ABSTRACT

The global economic crisis that surfaced in 2008 portends a turbulent period of social instability and labor unrest, according to top Chinese officials, academics and international observers-“the biggest political test the ruling party has found since the 1989 incident in Tiananmen,” some warned in response to reports about plant closures and rising unemployment in exportoriented towns along the Pearl River Delta. This is not the first time in the past three decades that official anxiety about “the specter of labor unrest” has been palpable, even though the expected working class challenge never quite materialized. From the late 1990s to the early 2000s, incidents of worker unrest by a massively unemployed population became so routine that government and party leaders identified labor problems as one of the biggest threats to social stability, along with tax revolts and land disputes by peasants. With hindsight, it seems that the really significant question is not whether or not workers pursue collective mobilization to make claims and express discontents. They have always done so. The question we should ask is whether there are qualitative changes in the scale, strategy, goals and outcomes of labor activism. This chapter probes continuity and change in these aspects of labor politics by reviewing the major pathways of labor activism during a period of expanding marketization and global integration.
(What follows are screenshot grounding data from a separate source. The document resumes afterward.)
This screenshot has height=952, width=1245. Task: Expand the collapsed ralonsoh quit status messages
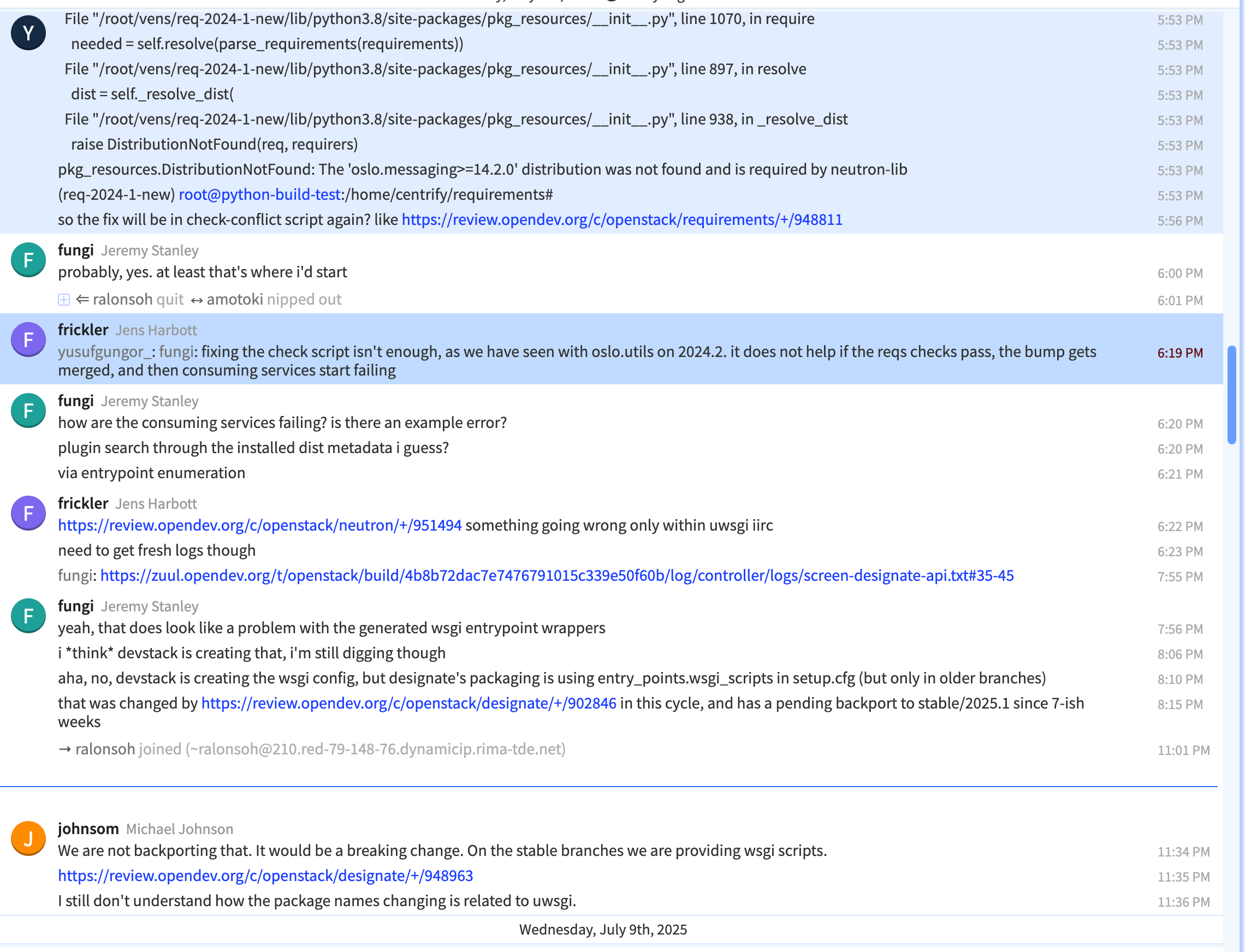tap(64, 300)
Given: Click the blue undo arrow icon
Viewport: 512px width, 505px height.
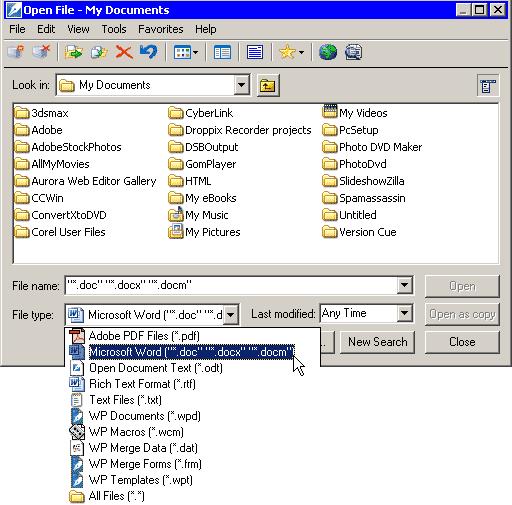Looking at the screenshot, I should coord(148,52).
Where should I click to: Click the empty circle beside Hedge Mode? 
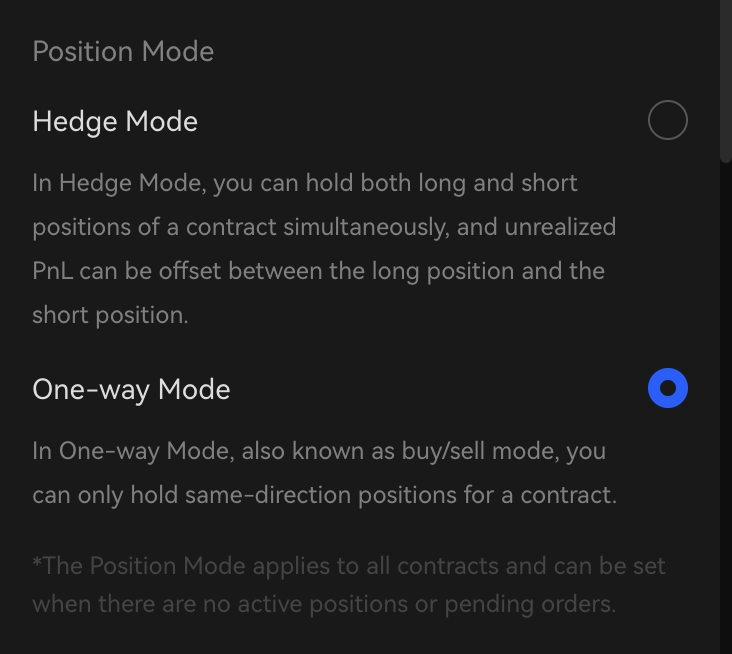click(x=667, y=120)
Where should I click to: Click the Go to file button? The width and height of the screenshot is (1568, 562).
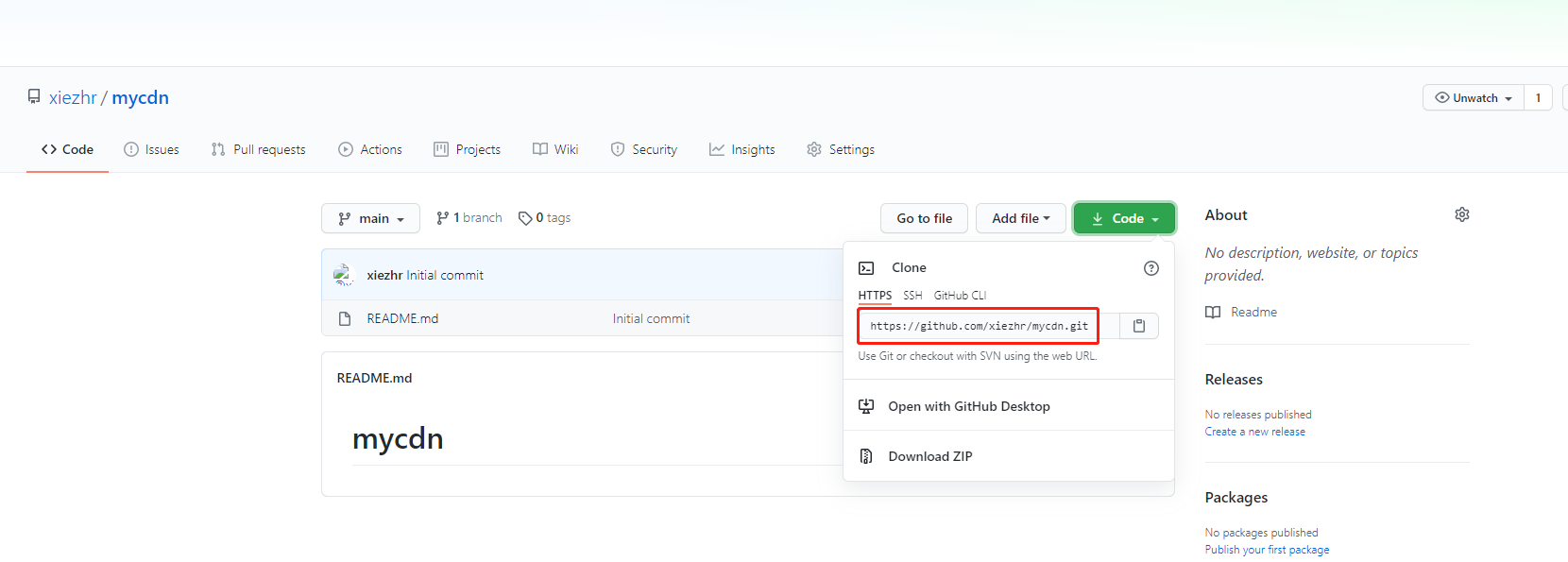pos(924,218)
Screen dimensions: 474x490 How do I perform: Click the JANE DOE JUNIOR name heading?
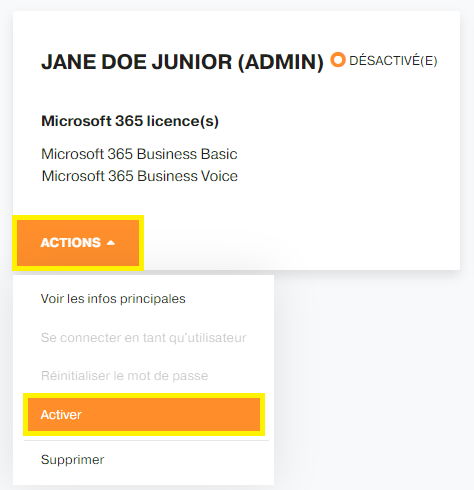pos(136,62)
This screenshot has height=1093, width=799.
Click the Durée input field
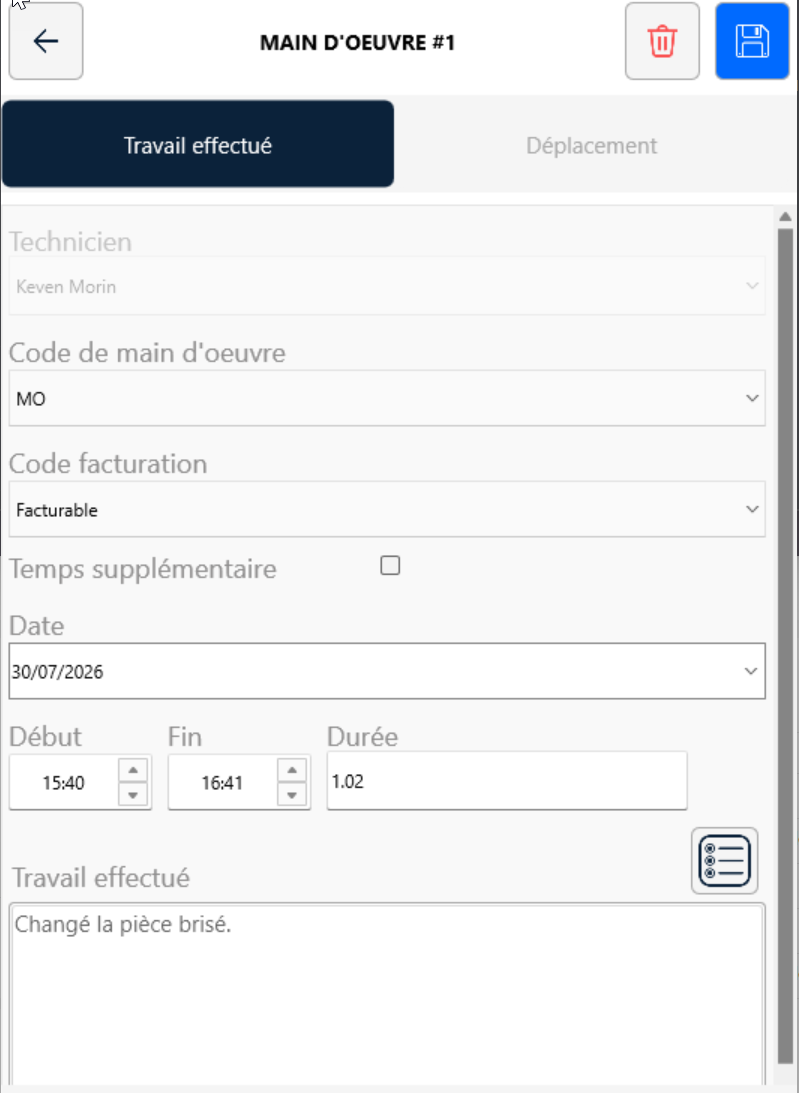pos(507,781)
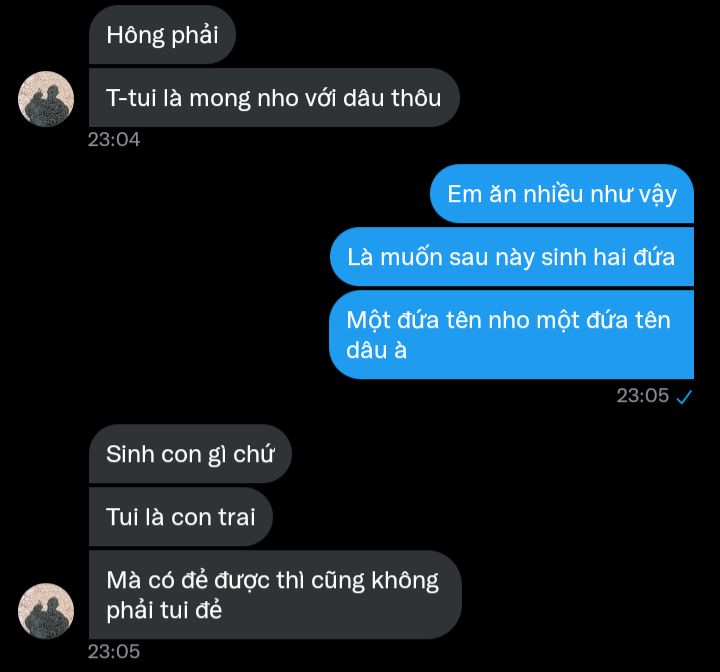Click the lower sender profile avatar
Image resolution: width=720 pixels, height=672 pixels.
click(46, 611)
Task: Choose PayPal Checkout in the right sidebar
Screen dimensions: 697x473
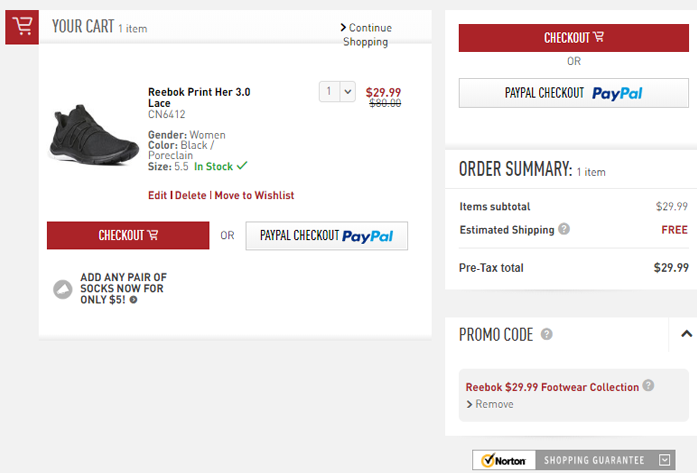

We can see that while the literature on 1989 has focused on the student movement centered on Tiananmen, it was an extraordinary moment of cross-class mobilization resulting in wide-ranging if ultimately abortive economic and political demands on the central government. In the wake of state crackdown, subsequent worker protests were restricted within a cellular module targeting local officials and employers, with no effective expansion of scope or scale, and no radicalization of worker demands, as a result of a combination of government repression and the fragmentation of interests among workers. If the latest economic downturn is going to trigger a rethinking of development strategy on the part of the Chinese government, it will not be because of the threat of worker unrest but because the global economy may challenge, or even exhaust, the possibilities for China’s labor-squeezing growth model.